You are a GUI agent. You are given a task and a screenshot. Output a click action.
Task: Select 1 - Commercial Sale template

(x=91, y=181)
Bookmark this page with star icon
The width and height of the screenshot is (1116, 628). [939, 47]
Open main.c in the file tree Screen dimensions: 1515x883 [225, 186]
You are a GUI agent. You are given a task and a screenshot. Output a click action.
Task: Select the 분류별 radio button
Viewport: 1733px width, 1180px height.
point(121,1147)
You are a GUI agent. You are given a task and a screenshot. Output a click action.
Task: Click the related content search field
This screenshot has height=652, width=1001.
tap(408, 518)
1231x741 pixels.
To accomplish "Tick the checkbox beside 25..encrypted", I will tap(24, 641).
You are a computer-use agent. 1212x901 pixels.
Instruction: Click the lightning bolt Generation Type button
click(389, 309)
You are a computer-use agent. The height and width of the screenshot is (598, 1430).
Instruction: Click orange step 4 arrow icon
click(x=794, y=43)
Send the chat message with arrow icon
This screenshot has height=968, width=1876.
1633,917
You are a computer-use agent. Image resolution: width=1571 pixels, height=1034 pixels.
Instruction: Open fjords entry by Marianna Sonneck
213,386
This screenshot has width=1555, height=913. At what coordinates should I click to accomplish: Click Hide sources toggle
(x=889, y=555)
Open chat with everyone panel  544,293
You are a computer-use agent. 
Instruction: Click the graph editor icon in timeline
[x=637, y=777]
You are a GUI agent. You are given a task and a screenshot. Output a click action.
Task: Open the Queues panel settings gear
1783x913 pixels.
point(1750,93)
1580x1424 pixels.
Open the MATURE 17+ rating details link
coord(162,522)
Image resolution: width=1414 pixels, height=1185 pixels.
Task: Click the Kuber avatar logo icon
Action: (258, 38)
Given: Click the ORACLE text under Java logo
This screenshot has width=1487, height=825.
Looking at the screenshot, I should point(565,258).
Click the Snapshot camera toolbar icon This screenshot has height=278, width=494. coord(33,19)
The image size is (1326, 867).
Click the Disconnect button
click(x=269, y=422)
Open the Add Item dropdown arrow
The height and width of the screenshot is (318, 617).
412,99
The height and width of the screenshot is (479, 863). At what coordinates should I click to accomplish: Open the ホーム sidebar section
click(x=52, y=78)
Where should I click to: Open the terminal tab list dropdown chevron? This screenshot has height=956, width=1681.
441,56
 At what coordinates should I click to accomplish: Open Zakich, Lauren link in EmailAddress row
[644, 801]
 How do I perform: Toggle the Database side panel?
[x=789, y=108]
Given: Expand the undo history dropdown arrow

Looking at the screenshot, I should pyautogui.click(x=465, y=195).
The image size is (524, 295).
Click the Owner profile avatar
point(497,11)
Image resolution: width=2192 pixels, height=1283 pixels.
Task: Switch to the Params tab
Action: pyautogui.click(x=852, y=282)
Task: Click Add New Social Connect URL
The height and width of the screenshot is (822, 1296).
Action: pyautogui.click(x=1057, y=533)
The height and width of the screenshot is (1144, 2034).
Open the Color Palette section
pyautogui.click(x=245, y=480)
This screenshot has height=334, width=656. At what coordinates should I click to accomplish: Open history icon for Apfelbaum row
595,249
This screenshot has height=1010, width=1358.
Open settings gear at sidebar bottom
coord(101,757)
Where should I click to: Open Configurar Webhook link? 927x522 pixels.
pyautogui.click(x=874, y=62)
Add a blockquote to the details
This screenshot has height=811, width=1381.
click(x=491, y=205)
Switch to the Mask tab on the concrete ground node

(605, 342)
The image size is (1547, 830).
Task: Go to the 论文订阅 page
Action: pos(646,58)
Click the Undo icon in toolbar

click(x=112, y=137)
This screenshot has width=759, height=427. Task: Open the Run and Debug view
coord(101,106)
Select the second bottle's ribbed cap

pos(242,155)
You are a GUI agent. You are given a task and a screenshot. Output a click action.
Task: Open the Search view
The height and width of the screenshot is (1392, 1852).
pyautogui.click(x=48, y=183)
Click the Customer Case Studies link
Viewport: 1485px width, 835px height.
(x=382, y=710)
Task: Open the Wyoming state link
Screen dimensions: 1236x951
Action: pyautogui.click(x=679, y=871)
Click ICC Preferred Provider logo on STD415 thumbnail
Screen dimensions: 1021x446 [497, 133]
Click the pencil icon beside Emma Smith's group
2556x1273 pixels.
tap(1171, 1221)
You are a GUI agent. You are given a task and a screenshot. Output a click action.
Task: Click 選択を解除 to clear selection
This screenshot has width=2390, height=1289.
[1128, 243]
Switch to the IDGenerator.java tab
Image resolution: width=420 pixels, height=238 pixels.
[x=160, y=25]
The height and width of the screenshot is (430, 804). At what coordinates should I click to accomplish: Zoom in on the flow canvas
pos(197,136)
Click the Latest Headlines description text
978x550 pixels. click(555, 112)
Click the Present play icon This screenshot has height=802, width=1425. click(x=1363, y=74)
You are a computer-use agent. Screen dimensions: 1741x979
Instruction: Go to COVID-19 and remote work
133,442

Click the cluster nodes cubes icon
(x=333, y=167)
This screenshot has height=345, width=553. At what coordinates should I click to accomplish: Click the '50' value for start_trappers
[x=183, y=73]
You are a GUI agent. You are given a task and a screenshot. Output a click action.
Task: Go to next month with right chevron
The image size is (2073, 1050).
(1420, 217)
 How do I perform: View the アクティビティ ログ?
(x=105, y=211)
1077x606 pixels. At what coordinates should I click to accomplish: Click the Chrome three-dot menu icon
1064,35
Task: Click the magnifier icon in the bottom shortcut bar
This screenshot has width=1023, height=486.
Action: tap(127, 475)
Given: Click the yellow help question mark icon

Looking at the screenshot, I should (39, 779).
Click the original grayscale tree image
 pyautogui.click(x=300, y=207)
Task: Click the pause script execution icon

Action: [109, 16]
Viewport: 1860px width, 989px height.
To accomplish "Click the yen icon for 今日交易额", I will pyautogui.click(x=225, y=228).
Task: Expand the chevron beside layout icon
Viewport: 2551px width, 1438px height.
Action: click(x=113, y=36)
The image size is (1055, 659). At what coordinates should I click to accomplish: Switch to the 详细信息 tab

--------------------

REQUIRED WORK ->
I'd like the records returned exactly as they were written, please.

RESULT FOR THIS TASK ->
You are a GUI agent. You are given a task and a screenshot. Output a click action.
Task: Select 1 - Commercial Sale template

(x=91, y=181)
Bookmark this page with star icon
The width and height of the screenshot is (1116, 628). [939, 47]
Open main.c in the file tree Screen dimensions: 1515x883 [225, 186]
You are a GUI agent. You are given a task and a screenshot. Output a click action.
Task: Select the 분류별 radio button
Viewport: 1733px width, 1180px height.
point(121,1147)
You are a GUI agent. You are given a task and a screenshot. Output a click action.
Task: Click the related content search field
This screenshot has height=652, width=1001.
tap(408, 518)
1231x741 pixels.
To accomplish "Tick the checkbox beside 25..encrypted", I will tap(24, 641).
You are a computer-use agent. 1212x901 pixels.
Instruction: Click the lightning bolt Generation Type button
click(389, 309)
You are a computer-use agent. The height and width of the screenshot is (598, 1430).
Instruction: Click orange step 4 arrow icon
click(x=794, y=43)
Send the chat message with arrow icon
This screenshot has height=968, width=1876.
1633,917
You are a computer-use agent. Image resolution: width=1571 pixels, height=1034 pixels.
Instruction: Open fjords entry by Marianna Sonneck
213,386
This screenshot has width=1555, height=913. At what coordinates should I click to accomplish: Click Hide sources toggle
(x=889, y=555)
Open chat with everyone panel  544,293
You are a computer-use agent. 
Instruction: Click the graph editor icon in timeline
[x=637, y=777]
You are a GUI agent. You are given a task and a screenshot. Output a click action.
Task: Open the Queues panel settings gear
1783x913 pixels.
point(1750,93)
1580x1424 pixels.
Open the MATURE 17+ rating details link
coord(162,522)
Image resolution: width=1414 pixels, height=1185 pixels.
Task: Click the Kuber avatar logo icon
Action: (258, 38)
Given: Click the ORACLE text under Java logo
This screenshot has width=1487, height=825.
Looking at the screenshot, I should point(565,258).
Click the Snapshot camera toolbar icon This screenshot has height=278, width=494. coord(33,19)
The image size is (1326, 867).
Click the Disconnect button
click(x=269, y=422)
Open the Add Item dropdown arrow
The height and width of the screenshot is (318, 617).
412,99
The height and width of the screenshot is (479, 863). At what coordinates should I click to accomplish: Open the ホーム sidebar section
click(x=52, y=78)
Where should I click to: Open the terminal tab list dropdown chevron? This screenshot has height=956, width=1681.
441,56
 At what coordinates should I click to accomplish: Open Zakich, Lauren link in EmailAddress row
[644, 801]
 How do I perform: Toggle the Database side panel?
[x=789, y=108]
Given: Expand the undo history dropdown arrow

Looking at the screenshot, I should pyautogui.click(x=465, y=195).
The image size is (524, 295).
Click the Owner profile avatar
point(497,11)
Image resolution: width=2192 pixels, height=1283 pixels.
Task: Switch to the Params tab
Action: pyautogui.click(x=852, y=282)
Task: Click Add New Social Connect URL
The height and width of the screenshot is (822, 1296).
Action: pyautogui.click(x=1057, y=533)
The height and width of the screenshot is (1144, 2034).
Open the Color Palette section
pyautogui.click(x=245, y=480)
This screenshot has height=334, width=656. At what coordinates should I click to accomplish: Open history icon for Apfelbaum row
595,249
This screenshot has height=1010, width=1358.
Open settings gear at sidebar bottom
coord(101,757)
Where should I click to: Open Configurar Webhook link? 927x522 pixels.
pyautogui.click(x=874, y=62)
Add a blockquote to the details
This screenshot has height=811, width=1381.
click(x=491, y=205)
Switch to the Mask tab on the concrete ground node

(605, 342)
The image size is (1547, 830).
Task: Go to the 论文订阅 page
Action: pos(646,58)
Click the Undo icon in toolbar

click(x=112, y=137)
This screenshot has width=759, height=427. Task: Open the Run and Debug view
coord(101,106)
Select the second bottle's ribbed cap

pos(242,155)
You are a GUI agent. You are given a task and a screenshot. Output a click action.
Task: Open the Search view
The height and width of the screenshot is (1392, 1852).
pyautogui.click(x=48, y=183)
Click the Customer Case Studies link
Viewport: 1485px width, 835px height.
(x=382, y=710)
Task: Open the Wyoming state link
Screen dimensions: 1236x951
Action: pyautogui.click(x=679, y=871)
Click ICC Preferred Provider logo on STD415 thumbnail
Screen dimensions: 1021x446 [497, 133]
Click the pencil icon beside Emma Smith's group
2556x1273 pixels.
tap(1171, 1221)
You are a GUI agent. You are given a task and a screenshot. Output a click action.
Task: Click 選択を解除 to clear selection
This screenshot has width=2390, height=1289.
[1128, 243]
Switch to the IDGenerator.java tab
Image resolution: width=420 pixels, height=238 pixels.
[x=160, y=25]
The height and width of the screenshot is (430, 804). At what coordinates should I click to accomplish: Zoom in on the flow canvas
pos(197,136)
Click the Latest Headlines description text
978x550 pixels. click(555, 112)
Click the Present play icon This screenshot has height=802, width=1425. click(x=1363, y=74)
You are a computer-use agent. Screen dimensions: 1741x979
Instruction: Go to COVID-19 and remote work
133,442

Click the cluster nodes cubes icon
(x=333, y=167)
This screenshot has height=345, width=553. At what coordinates should I click to accomplish: Click the '50' value for start_trappers
[x=183, y=73]
You are a GUI agent. You are given a task and a screenshot. Output a click action.
Task: Go to next month with right chevron
The image size is (2073, 1050).
(1420, 217)
 How do I perform: View the アクティビティ ログ?
(x=105, y=211)
1077x606 pixels. At what coordinates should I click to accomplish: Click the Chrome three-dot menu icon
1064,35
Task: Click the magnifier icon in the bottom shortcut bar
This screenshot has width=1023, height=486.
Action: tap(127, 475)
Given: Click the yellow help question mark icon

Looking at the screenshot, I should (39, 779).
Click the original grayscale tree image
 pyautogui.click(x=300, y=207)
Task: Click the pause script execution icon

Action: [109, 16]
Viewport: 1860px width, 989px height.
To accomplish "Click the yen icon for 今日交易额", I will pyautogui.click(x=225, y=228).
Task: Expand the chevron beside layout icon
Viewport: 2551px width, 1438px height.
Action: click(x=113, y=36)
The image size is (1055, 659). At what coordinates should I click to accomplish: Switch to the 详细信息 tab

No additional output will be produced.